[Data excerpts]
╭──

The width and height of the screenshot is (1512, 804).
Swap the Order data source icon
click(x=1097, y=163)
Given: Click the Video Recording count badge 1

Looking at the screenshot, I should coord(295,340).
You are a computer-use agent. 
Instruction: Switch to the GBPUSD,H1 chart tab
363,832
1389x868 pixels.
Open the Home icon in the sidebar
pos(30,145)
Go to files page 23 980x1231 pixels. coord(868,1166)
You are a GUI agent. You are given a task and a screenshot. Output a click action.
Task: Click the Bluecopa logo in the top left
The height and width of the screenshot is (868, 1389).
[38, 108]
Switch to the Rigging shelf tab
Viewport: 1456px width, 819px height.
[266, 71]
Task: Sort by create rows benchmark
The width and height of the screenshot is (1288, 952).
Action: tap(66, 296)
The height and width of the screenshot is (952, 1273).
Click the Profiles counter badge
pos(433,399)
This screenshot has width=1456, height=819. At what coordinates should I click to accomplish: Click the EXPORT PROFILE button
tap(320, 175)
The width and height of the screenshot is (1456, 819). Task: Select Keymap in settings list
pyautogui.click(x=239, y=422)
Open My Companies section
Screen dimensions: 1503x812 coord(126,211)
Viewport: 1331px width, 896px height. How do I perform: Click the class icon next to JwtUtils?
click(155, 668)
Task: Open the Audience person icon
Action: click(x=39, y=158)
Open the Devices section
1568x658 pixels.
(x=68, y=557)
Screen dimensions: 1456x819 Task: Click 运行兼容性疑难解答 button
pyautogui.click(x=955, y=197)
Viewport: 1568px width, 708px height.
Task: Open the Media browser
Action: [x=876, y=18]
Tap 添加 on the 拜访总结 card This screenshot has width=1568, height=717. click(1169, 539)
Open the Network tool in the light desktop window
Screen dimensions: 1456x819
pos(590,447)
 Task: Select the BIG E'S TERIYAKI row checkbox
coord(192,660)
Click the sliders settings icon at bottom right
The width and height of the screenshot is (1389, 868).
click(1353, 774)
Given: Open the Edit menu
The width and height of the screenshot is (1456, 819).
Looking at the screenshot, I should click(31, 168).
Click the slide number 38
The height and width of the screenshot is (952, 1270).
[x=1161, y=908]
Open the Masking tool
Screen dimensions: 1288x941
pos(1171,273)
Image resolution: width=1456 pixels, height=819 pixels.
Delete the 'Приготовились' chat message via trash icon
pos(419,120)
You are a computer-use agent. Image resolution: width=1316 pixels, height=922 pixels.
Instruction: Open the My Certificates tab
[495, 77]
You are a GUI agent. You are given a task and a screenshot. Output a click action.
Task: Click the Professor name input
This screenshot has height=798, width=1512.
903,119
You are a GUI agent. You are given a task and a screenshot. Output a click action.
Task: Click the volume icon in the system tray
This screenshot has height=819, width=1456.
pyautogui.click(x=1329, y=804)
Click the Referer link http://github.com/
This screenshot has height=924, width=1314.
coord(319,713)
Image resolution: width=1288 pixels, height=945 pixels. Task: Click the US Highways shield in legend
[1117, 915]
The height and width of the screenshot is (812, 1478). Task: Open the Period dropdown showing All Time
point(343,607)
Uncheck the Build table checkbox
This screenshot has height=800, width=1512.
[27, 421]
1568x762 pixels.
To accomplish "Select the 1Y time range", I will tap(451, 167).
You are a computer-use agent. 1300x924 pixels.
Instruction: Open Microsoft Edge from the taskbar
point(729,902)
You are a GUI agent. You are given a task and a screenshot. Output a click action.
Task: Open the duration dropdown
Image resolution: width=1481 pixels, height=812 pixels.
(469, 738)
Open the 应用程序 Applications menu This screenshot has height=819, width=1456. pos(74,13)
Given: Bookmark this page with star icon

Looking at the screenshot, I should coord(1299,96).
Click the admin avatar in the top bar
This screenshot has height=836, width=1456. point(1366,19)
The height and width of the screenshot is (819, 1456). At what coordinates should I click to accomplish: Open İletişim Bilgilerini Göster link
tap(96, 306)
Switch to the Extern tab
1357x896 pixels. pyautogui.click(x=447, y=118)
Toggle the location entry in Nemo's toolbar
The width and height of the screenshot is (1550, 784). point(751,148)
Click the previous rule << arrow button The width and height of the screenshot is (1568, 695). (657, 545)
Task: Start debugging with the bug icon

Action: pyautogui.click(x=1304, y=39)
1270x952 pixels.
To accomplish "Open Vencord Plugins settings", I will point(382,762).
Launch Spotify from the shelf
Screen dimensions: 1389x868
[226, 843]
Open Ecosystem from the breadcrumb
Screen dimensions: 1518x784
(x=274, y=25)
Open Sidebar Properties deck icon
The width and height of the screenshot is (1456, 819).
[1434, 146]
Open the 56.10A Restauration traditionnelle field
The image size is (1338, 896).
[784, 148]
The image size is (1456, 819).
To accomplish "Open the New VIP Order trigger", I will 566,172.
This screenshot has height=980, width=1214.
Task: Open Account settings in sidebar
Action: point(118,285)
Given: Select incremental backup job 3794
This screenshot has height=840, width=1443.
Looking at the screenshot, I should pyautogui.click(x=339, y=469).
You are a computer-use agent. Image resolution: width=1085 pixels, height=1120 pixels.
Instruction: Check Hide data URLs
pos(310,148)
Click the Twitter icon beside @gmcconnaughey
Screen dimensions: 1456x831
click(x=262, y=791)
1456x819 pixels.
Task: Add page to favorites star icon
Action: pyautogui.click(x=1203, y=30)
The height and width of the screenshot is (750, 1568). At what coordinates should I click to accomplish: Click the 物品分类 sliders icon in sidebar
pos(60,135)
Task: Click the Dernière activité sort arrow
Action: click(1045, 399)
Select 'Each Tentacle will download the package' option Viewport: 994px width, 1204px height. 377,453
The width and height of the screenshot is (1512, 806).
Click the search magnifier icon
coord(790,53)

╰──

To do: Quote every line of the data, word for word.

Your response:
The width and height of the screenshot is (1512, 804).
Swap the Order data source icon
click(x=1097, y=163)
Given: Click the Video Recording count badge 1

Looking at the screenshot, I should coord(295,340).
You are a computer-use agent. 
Instruction: Switch to the GBPUSD,H1 chart tab
363,832
1389x868 pixels.
Open the Home icon in the sidebar
pos(30,145)
Go to files page 23 980x1231 pixels. coord(868,1166)
You are a GUI agent. You are given a task and a screenshot. Output a click action.
Task: Click the Bluecopa logo in the top left
The height and width of the screenshot is (868, 1389).
[38, 108]
Switch to the Rigging shelf tab
Viewport: 1456px width, 819px height.
[266, 71]
Task: Sort by create rows benchmark
The width and height of the screenshot is (1288, 952).
Action: tap(66, 296)
The height and width of the screenshot is (952, 1273).
Click the Profiles counter badge
pos(433,399)
This screenshot has width=1456, height=819. At what coordinates should I click to accomplish: Click the EXPORT PROFILE button
tap(320, 175)
The width and height of the screenshot is (1456, 819). Task: Select Keymap in settings list
pyautogui.click(x=239, y=422)
Open My Companies section
Screen dimensions: 1503x812 coord(126,211)
Viewport: 1331px width, 896px height. How do I perform: Click the class icon next to JwtUtils?
click(155, 668)
Task: Open the Audience person icon
Action: click(x=39, y=158)
Open the Devices section
1568x658 pixels.
(x=68, y=557)
Screen dimensions: 1456x819 Task: Click 运行兼容性疑难解答 button
pyautogui.click(x=955, y=197)
Viewport: 1568px width, 708px height.
Task: Open the Media browser
Action: [x=876, y=18]
Tap 添加 on the 拜访总结 card This screenshot has width=1568, height=717. click(1169, 539)
Open the Network tool in the light desktop window
Screen dimensions: 1456x819
pos(590,447)
 Task: Select the BIG E'S TERIYAKI row checkbox
coord(192,660)
Click the sliders settings icon at bottom right
The width and height of the screenshot is (1389, 868).
click(1353, 774)
Given: Open the Edit menu
The width and height of the screenshot is (1456, 819).
Looking at the screenshot, I should click(31, 168).
Click the slide number 38
The height and width of the screenshot is (952, 1270).
[x=1161, y=908]
Open the Masking tool
Screen dimensions: 1288x941
pos(1171,273)
Image resolution: width=1456 pixels, height=819 pixels.
Delete the 'Приготовились' chat message via trash icon
pos(419,120)
You are a computer-use agent. Image resolution: width=1316 pixels, height=922 pixels.
Instruction: Open the My Certificates tab
[495, 77]
You are a GUI agent. You are given a task and a screenshot. Output a click action.
Task: Click the Professor name input
This screenshot has height=798, width=1512.
903,119
You are a GUI agent. You are given a task and a screenshot. Output a click action.
Task: Click the volume icon in the system tray
This screenshot has height=819, width=1456.
pyautogui.click(x=1329, y=804)
Click the Referer link http://github.com/
This screenshot has height=924, width=1314.
coord(319,713)
Image resolution: width=1288 pixels, height=945 pixels. Task: Click the US Highways shield in legend
[1117, 915]
The height and width of the screenshot is (812, 1478). Task: Open the Period dropdown showing All Time
point(343,607)
Uncheck the Build table checkbox
This screenshot has height=800, width=1512.
[27, 421]
1568x762 pixels.
To accomplish "Select the 1Y time range", I will tap(451, 167).
You are a computer-use agent. 1300x924 pixels.
Instruction: Open Microsoft Edge from the taskbar
point(729,902)
You are a GUI agent. You are given a task and a screenshot. Output a click action.
Task: Open the duration dropdown
Image resolution: width=1481 pixels, height=812 pixels.
(469, 738)
Open the 应用程序 Applications menu This screenshot has height=819, width=1456. pos(74,13)
Given: Bookmark this page with star icon

Looking at the screenshot, I should coord(1299,96).
Click the admin avatar in the top bar
This screenshot has height=836, width=1456. point(1366,19)
The height and width of the screenshot is (819, 1456). At what coordinates should I click to accomplish: Open İletişim Bilgilerini Göster link
tap(96, 306)
Switch to the Extern tab
1357x896 pixels. pyautogui.click(x=447, y=118)
Toggle the location entry in Nemo's toolbar
The width and height of the screenshot is (1550, 784). point(751,148)
Click the previous rule << arrow button The width and height of the screenshot is (1568, 695). (657, 545)
Task: Start debugging with the bug icon

Action: pyautogui.click(x=1304, y=39)
1270x952 pixels.
To accomplish "Open Vencord Plugins settings", I will point(382,762).
Launch Spotify from the shelf
Screen dimensions: 1389x868
[226, 843]
Open Ecosystem from the breadcrumb
Screen dimensions: 1518x784
(x=274, y=25)
Open Sidebar Properties deck icon
The width and height of the screenshot is (1456, 819).
[1434, 146]
Open the 56.10A Restauration traditionnelle field
The image size is (1338, 896).
[784, 148]
The image size is (1456, 819).
To accomplish "Open the New VIP Order trigger", I will 566,172.
This screenshot has height=980, width=1214.
Task: Open Account settings in sidebar
Action: point(118,285)
Given: Select incremental backup job 3794
This screenshot has height=840, width=1443.
Looking at the screenshot, I should pyautogui.click(x=339, y=469).
You are a computer-use agent. Image resolution: width=1085 pixels, height=1120 pixels.
Instruction: Check Hide data URLs
pos(310,148)
Click the Twitter icon beside @gmcconnaughey
Screen dimensions: 1456x831
click(x=262, y=791)
1456x819 pixels.
Task: Add page to favorites star icon
Action: pyautogui.click(x=1203, y=30)
The height and width of the screenshot is (750, 1568). At what coordinates should I click to accomplish: Click the 物品分类 sliders icon in sidebar
pos(60,135)
Task: Click the Dernière activité sort arrow
Action: click(1045, 399)
Select 'Each Tentacle will download the package' option Viewport: 994px width, 1204px height. 377,453
The width and height of the screenshot is (1512, 806).
Click the search magnifier icon
coord(790,53)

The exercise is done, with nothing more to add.